I was able to finally get this example to not allocate on every iteration of the accessInLoop
module AllocationsTest
struct SubStruct{T<:Float64}
a::T
b::T
end
struct AllocationsStruct{Q<:SubStruct, T<:Vector{Q}}
arr::T
end
function make()
subStructArr = Vector{SubStruct}(undef, 1000)
for i = eachindex(subStructArr)
subStructArr[i] = SubStruct(1.0, 2.0)
end
return AllocationsStruct{SubStruct{Float64}, Vector{SubStruct{Float64}}}(subStructArr)
end
function access(allocStruct::AllocationsStruct)
return allocStruct.arr[1].a
end
function accessInLoop(allocStruct::AllocationsStruct)
s::Float64 = 0
for i = eachindex(allocStruct.arr)
s += allocStruct.arr[i].a
end
return s
end
end
However, I found that doing return AllocationsStruct{SubStruct{Float64}, Vector{SubStruct{Float64}}}(subStructArr) in make was necessary to make this happen.
In my actual code, I have a large struct with many fields and a variety of types. Is there any way for Julia to infer the correct types without the explicit text duplication of writing it all out in the initialization of the struct when I have told Julia what the types will be when I defined the struct’s fields in the struct block?

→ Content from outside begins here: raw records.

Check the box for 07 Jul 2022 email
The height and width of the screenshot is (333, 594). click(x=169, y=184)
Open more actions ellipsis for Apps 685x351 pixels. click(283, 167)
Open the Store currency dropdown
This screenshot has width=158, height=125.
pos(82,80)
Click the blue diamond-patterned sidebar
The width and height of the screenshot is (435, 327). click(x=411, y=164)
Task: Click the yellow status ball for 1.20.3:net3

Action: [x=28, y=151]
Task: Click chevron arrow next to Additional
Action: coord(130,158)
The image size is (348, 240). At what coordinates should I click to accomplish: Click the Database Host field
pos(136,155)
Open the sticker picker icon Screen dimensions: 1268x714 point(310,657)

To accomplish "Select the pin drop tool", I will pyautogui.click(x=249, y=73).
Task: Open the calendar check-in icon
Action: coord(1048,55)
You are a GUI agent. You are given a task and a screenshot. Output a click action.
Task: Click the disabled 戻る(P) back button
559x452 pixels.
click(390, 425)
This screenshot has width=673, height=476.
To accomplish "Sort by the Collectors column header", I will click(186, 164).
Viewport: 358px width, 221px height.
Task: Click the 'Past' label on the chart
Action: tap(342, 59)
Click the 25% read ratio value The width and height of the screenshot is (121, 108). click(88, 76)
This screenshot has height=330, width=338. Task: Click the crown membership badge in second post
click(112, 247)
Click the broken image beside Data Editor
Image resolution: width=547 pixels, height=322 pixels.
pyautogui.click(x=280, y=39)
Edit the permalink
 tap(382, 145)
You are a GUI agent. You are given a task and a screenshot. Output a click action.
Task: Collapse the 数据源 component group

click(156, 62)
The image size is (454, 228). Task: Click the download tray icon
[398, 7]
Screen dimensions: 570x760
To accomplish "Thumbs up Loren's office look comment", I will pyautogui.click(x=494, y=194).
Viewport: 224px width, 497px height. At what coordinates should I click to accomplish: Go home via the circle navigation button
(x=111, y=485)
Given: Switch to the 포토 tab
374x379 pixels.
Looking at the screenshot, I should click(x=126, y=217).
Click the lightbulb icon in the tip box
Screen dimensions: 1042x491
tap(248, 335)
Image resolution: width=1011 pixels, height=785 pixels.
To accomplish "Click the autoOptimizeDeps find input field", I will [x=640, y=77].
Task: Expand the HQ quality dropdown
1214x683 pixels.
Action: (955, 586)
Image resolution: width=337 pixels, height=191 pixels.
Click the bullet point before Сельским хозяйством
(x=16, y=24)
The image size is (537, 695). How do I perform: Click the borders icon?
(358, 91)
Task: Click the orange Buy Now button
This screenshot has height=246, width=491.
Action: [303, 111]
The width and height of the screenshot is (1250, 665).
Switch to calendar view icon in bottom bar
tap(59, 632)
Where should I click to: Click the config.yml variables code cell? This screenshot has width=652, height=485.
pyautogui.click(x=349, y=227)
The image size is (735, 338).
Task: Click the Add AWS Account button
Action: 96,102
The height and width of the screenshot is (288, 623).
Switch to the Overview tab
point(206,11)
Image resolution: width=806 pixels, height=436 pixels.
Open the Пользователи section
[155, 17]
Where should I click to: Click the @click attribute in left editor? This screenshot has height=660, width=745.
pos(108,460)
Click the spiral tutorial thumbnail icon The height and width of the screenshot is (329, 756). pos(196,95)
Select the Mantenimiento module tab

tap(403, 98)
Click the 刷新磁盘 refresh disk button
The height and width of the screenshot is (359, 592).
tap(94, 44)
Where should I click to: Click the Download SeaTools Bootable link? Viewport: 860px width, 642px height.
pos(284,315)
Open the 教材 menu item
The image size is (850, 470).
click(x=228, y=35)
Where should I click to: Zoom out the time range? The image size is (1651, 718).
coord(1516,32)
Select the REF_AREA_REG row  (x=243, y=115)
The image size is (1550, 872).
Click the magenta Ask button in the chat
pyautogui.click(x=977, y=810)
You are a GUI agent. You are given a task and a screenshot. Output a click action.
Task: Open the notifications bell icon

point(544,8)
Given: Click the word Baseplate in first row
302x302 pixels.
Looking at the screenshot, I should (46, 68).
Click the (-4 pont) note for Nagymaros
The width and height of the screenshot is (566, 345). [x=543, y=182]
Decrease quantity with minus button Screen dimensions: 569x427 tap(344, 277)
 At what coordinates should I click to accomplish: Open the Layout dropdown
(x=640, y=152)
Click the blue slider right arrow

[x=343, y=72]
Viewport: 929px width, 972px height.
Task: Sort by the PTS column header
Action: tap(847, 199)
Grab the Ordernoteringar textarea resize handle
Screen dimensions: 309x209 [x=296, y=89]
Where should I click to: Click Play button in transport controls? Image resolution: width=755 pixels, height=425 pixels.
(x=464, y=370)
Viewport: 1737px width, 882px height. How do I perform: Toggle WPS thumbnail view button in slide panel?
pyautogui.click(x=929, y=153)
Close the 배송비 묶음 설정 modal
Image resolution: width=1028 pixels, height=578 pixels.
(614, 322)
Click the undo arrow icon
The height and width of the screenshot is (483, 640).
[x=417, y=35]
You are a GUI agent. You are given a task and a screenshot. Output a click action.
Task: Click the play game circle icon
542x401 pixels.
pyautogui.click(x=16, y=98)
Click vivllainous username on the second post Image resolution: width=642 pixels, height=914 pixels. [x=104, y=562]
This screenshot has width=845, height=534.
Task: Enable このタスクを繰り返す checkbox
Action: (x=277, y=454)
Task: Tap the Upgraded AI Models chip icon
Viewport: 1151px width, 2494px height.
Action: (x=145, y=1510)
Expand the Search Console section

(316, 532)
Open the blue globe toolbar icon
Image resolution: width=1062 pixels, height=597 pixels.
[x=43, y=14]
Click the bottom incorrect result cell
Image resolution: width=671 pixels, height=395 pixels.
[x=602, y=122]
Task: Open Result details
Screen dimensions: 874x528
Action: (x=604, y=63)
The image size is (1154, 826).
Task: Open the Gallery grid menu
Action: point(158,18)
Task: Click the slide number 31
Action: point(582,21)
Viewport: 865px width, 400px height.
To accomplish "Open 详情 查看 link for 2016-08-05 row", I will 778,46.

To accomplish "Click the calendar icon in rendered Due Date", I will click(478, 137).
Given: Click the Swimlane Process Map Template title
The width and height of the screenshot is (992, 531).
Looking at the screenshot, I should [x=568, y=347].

There isn’t a benefit to subtyping concrete types (like Float64) in type parameters. This would have been much cleaner (and equally performant) as
struct SubStruct
a::Float64
b::Float64
end
struct AllocationsStruct
arr::Vector{SubStruct}
end
and now you don’t need to specify the computed parameters everywhere. Recall that the reason your very first attempt didn’t work well was because you used Array{SubStruct} (which is incompletely specified) rather than Vector{SubStruct} (which is completely specified) in a struct field.
But I’m suspecting this may not completely answer your questions in your actual use case…
Sorry - I guess I conflated that with the second half of your original response. Making that one change does indeed remove all allocations for the accessInLoop call. Thank you!